Occasionally, we need to un-escape HTML codes in text. If text contains HTML codes, they are replaced with replacements, which, by default, describe replacements for "&amp;", "&lt;", and "&gt;" ("&", "<", and ">", respectively).

Usage

replace_html_codes(
  text,
  replacements = list(c("&amp;", "&"), c("&lt;", "<"), c("&gt;", ">"))
)

Arguments

text

a vector (or one-dimensional list) of character strings

replacements

a list of string pairs. Each pair consists of encoded string and unencoded string, in that order. Default is list(c("&amp;", "&"), c("&lt;", "<"), c("&gt;", ">"))

Value

If text is a vector, a vector of un-encoded strings. If text is a list of strings, a list of un-encoded strings of same structure.

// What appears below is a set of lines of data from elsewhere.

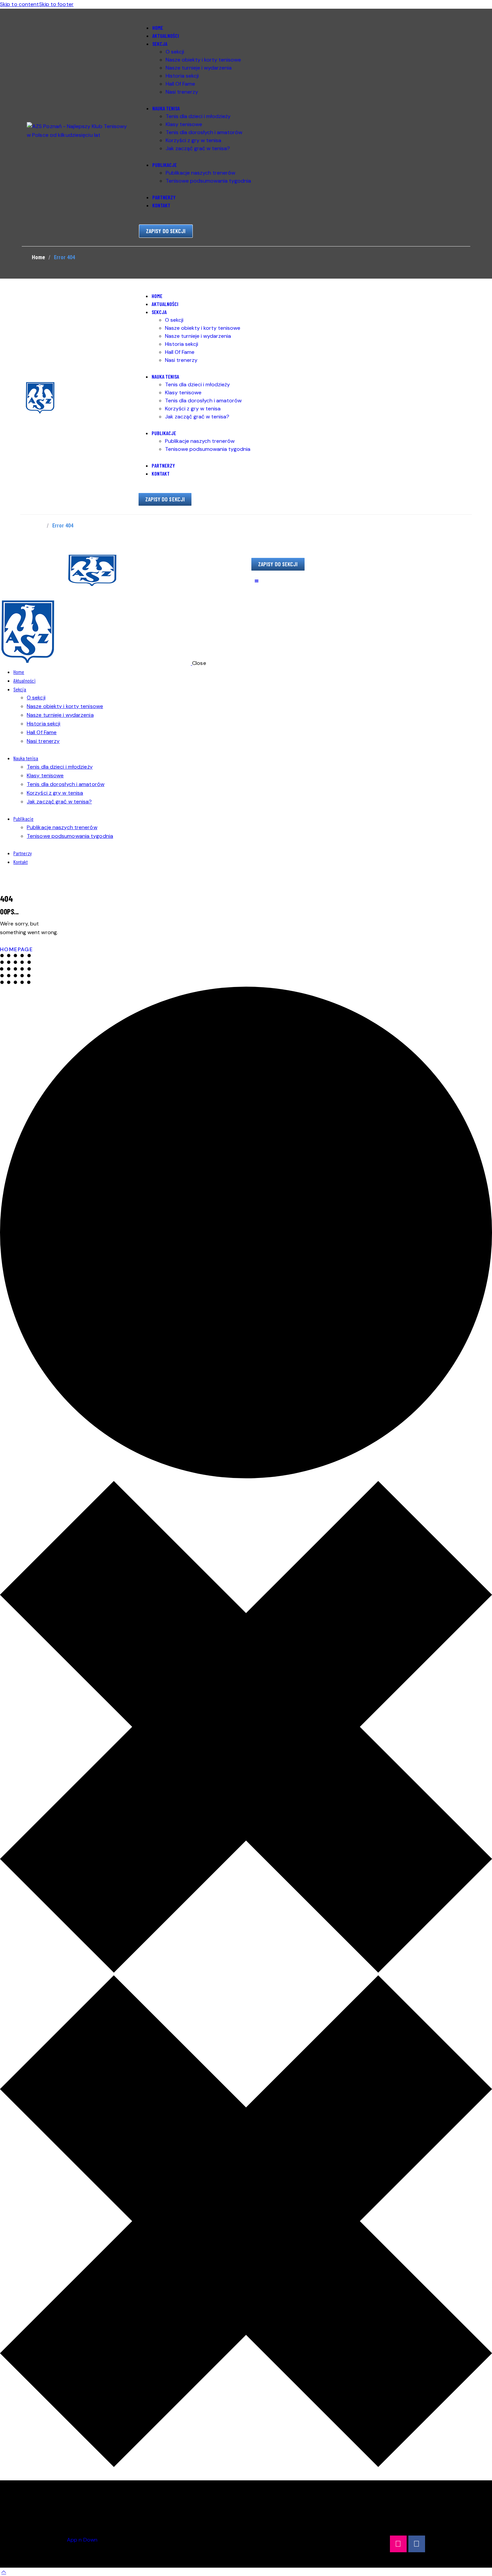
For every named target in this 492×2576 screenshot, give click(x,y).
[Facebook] (416, 2544)
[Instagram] (398, 2544)
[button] (256, 581)
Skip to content (19, 4)
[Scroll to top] (3, 2571)
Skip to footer (56, 4)
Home (38, 257)
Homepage (16, 949)
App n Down (82, 2539)
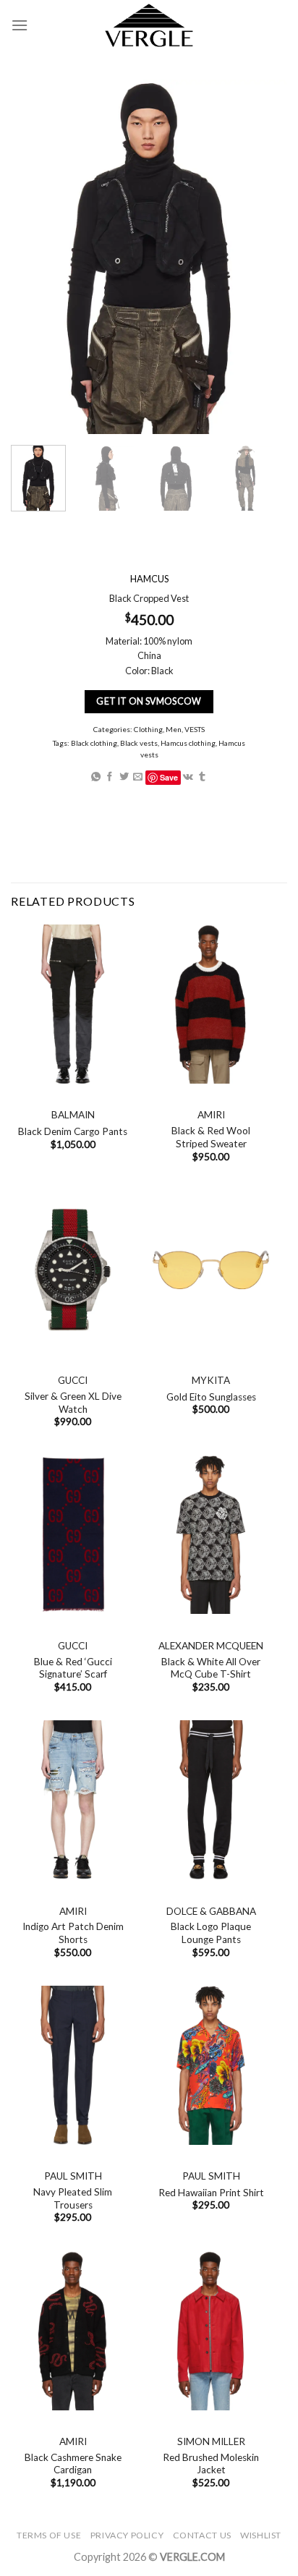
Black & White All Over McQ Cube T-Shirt (210, 1668)
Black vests (139, 743)
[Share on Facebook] (109, 777)
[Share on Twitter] (124, 777)
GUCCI (73, 1380)
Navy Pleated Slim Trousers (72, 2198)
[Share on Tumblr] (202, 777)
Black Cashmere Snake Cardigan (73, 2464)
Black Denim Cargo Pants (72, 1131)
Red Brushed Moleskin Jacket (211, 2464)
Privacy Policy (127, 2535)
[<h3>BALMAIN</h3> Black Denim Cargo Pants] (73, 1004)
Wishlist (260, 2535)
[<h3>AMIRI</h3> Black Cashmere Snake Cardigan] (73, 2330)
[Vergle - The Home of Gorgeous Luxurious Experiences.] (149, 25)
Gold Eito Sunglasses (211, 1397)
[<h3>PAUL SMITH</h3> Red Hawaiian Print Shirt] (211, 2065)
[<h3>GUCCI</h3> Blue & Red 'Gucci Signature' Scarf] (73, 1535)
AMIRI (211, 1115)
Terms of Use (49, 2535)
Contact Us (202, 2535)
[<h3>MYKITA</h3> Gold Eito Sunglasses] (211, 1269)
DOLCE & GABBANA (211, 1911)
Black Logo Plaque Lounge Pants (211, 1933)
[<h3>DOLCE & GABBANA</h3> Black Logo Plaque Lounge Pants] (211, 1799)
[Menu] (19, 25)
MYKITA (211, 1380)
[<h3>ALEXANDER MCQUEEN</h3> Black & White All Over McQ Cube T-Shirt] (211, 1535)
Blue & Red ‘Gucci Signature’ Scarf (73, 1668)
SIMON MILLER (211, 2441)
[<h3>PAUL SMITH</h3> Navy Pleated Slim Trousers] (73, 2065)
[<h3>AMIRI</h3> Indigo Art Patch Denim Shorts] (73, 1799)
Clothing (148, 729)
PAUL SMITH (73, 2176)
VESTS (194, 729)
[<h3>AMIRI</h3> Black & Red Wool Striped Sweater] (211, 1004)
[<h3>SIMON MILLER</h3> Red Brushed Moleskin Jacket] (211, 2330)
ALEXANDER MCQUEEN (210, 1646)
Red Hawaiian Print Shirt (211, 2192)
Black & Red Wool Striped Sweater (210, 1137)
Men (174, 729)
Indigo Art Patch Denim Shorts (73, 1933)
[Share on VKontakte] (188, 777)
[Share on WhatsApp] (96, 777)
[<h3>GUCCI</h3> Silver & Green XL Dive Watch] (73, 1269)
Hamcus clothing (188, 743)
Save (169, 777)
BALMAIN (73, 1115)
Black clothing (94, 743)
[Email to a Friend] (137, 777)
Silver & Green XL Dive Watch (73, 1402)
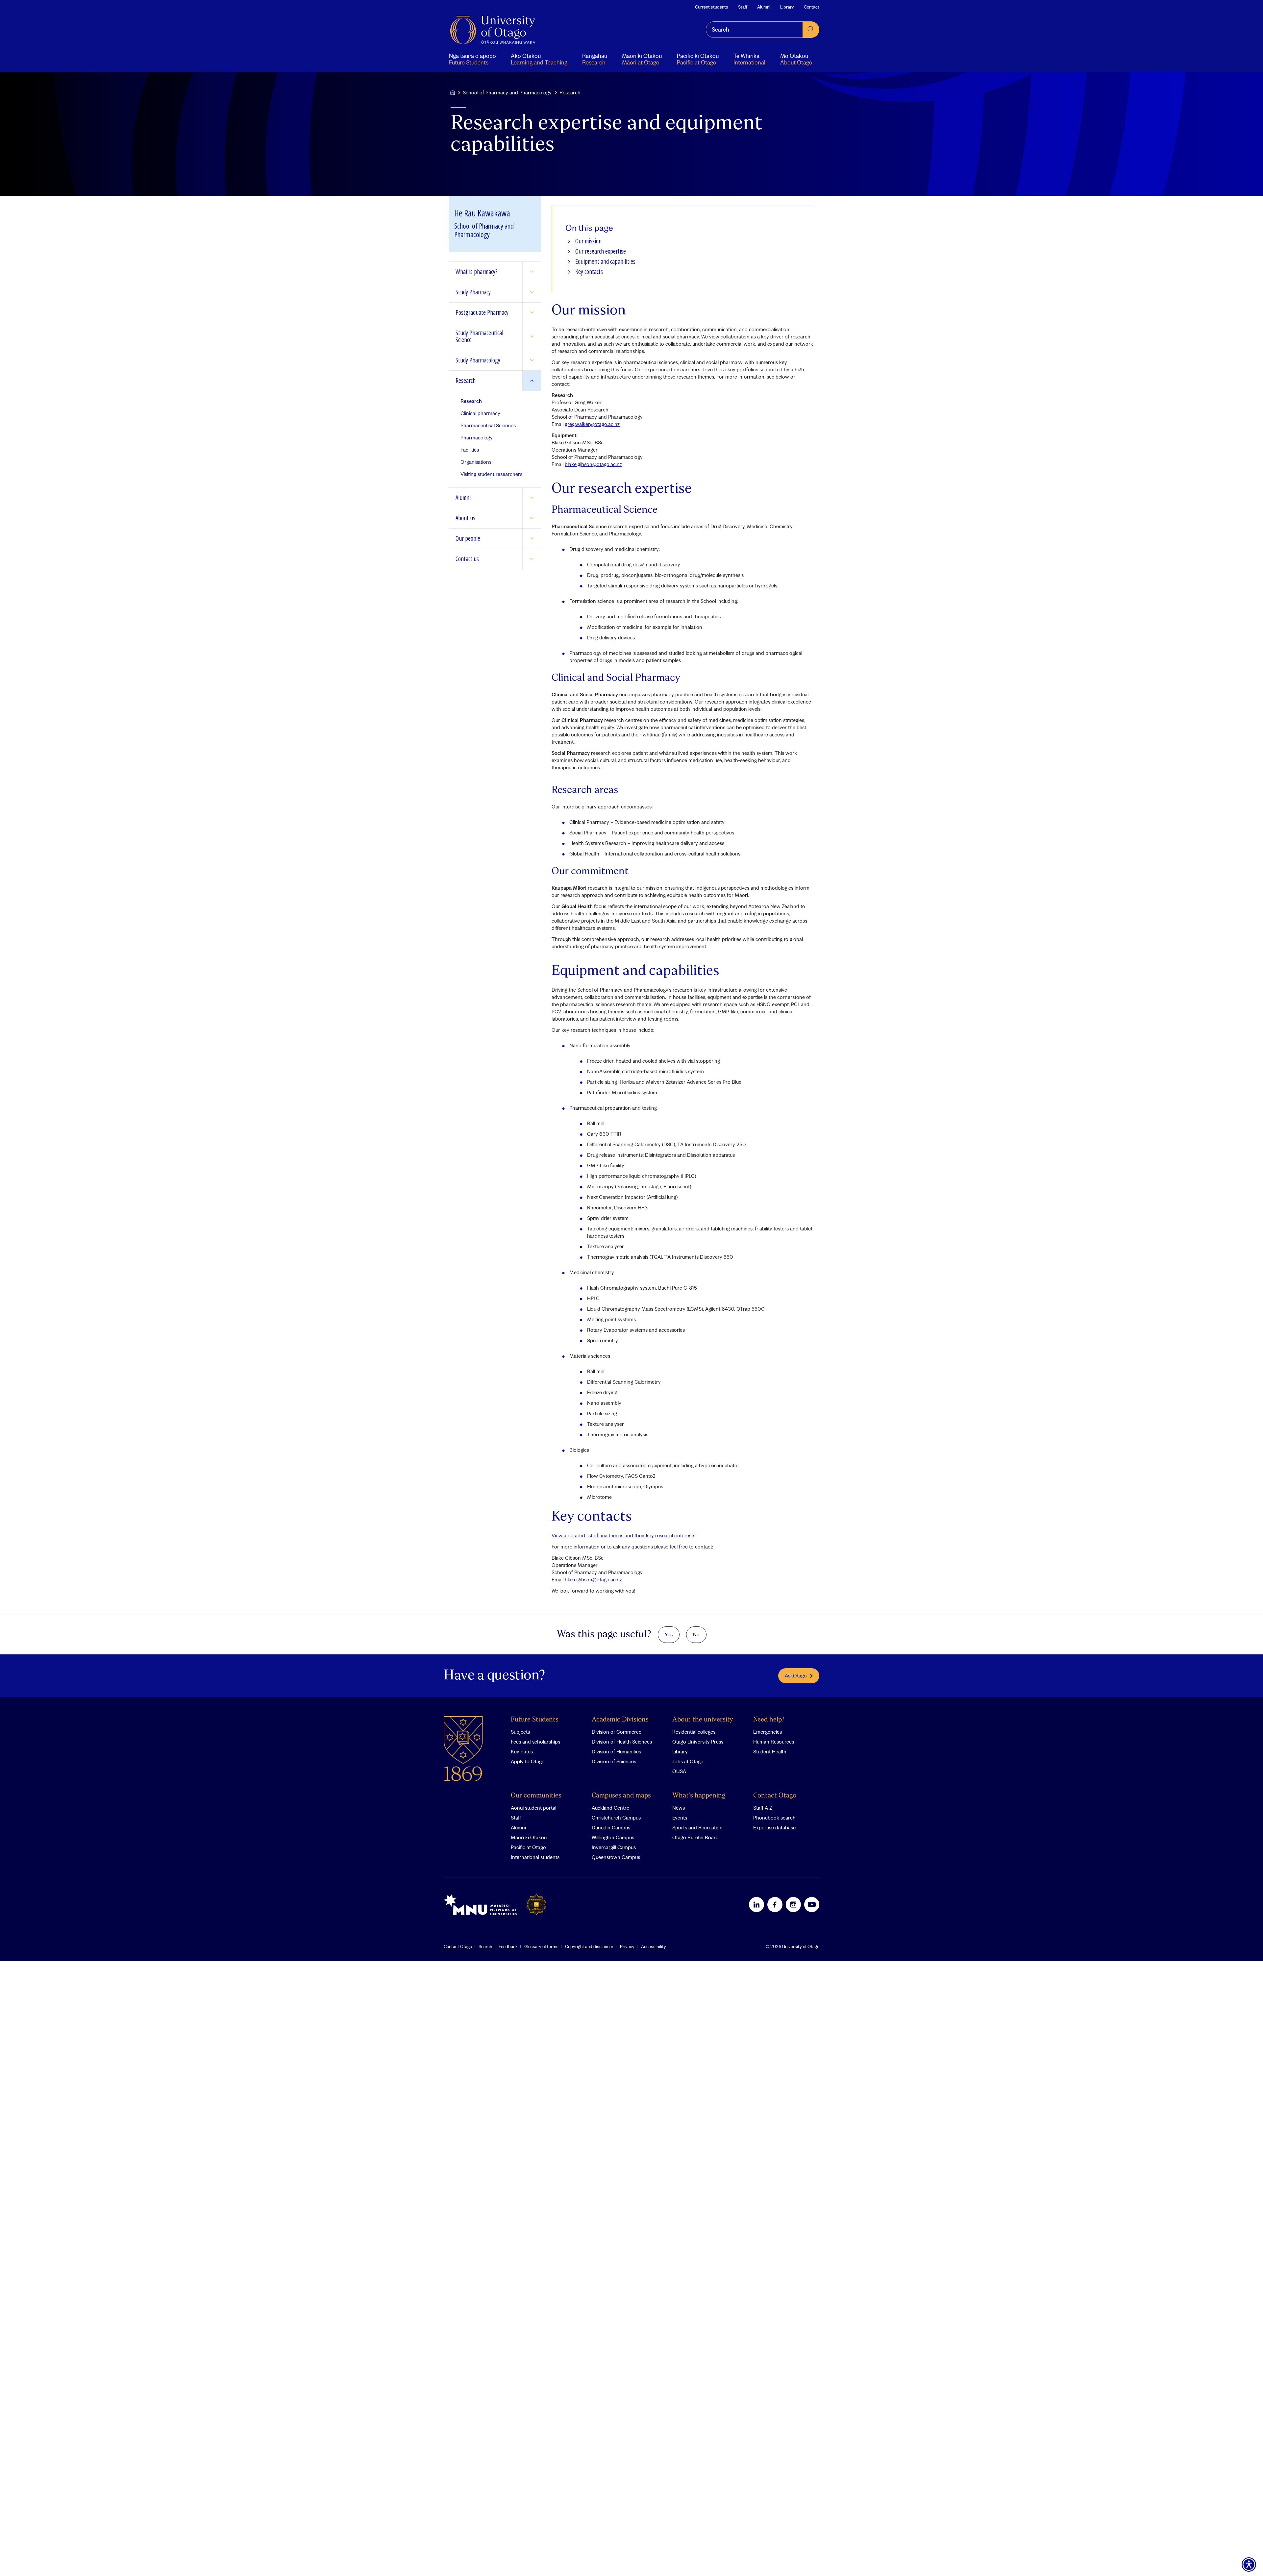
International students (535, 1857)
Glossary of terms (541, 1946)
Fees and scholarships (535, 1741)
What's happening (698, 1795)
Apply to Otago (528, 1761)
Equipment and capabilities (605, 261)
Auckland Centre (610, 1807)
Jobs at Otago (688, 1761)
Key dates (522, 1751)
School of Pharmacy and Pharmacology (507, 92)
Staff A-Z (762, 1807)
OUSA (679, 1771)
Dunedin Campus (611, 1827)
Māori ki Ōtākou (529, 1837)
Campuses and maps (621, 1795)
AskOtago (796, 1675)
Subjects (520, 1731)
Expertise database (774, 1827)
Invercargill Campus (614, 1847)
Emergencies (767, 1731)
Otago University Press (697, 1741)
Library (787, 7)
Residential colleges (693, 1731)
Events (679, 1817)
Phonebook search (774, 1817)
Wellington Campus (613, 1837)
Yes (669, 1634)
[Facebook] (774, 1904)
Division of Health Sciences (622, 1741)
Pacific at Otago (528, 1847)
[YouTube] (811, 1904)
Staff (742, 7)
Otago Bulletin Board (695, 1837)
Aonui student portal (533, 1807)
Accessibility (653, 1946)
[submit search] (811, 29)
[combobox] (754, 29)
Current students (711, 7)
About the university (702, 1719)
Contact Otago (774, 1795)
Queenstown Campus (616, 1857)
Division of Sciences (614, 1761)
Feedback (508, 1946)
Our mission (588, 241)
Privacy (627, 1946)
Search (485, 1946)
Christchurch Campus (616, 1817)
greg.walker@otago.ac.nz (592, 424)
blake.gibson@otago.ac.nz (593, 464)
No (696, 1634)
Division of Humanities (616, 1751)
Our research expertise (600, 251)
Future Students (534, 1719)
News (678, 1807)
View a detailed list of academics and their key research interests (623, 1535)
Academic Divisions (620, 1719)
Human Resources (773, 1741)
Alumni (763, 7)
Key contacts (589, 271)
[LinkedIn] (756, 1904)
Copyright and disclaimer (589, 1946)
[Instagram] (793, 1904)
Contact (811, 7)
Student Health (769, 1751)
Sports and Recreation (697, 1827)
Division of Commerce (616, 1731)
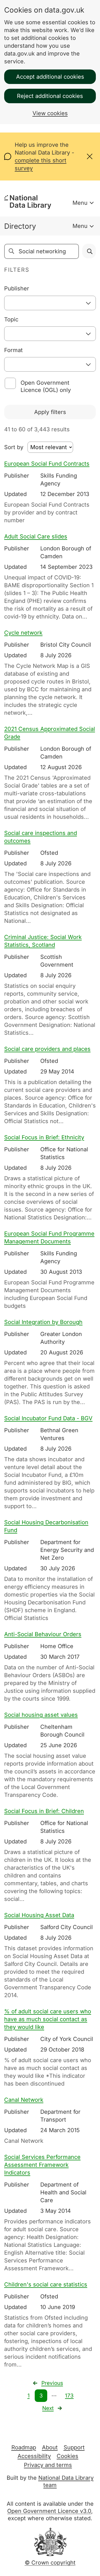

If possible, an outgoing list has simplified structure, even to the point of conversion to vector.

Details

HTML codes can arrive in text read from an Excel file by the openxlsx package due to a bug documented here.

Examples

replace_html_codes(list("a", "&amp;", "&lt;", "&gt;", "bcd"))
#> [1] "a"   "&"   "<"   ">"   "bcd"
replace_html_codes(list(c("&amp;", "&amp;"), c("&lt;", "&lt;"), c("&gt;", "&gt;")))
#> [[1]]
#> [1] "&" "&"
#> 
#> [[2]]
#> [1] "<" "<"
#> 
#> [[3]]
#> [1] ">" ">"
#>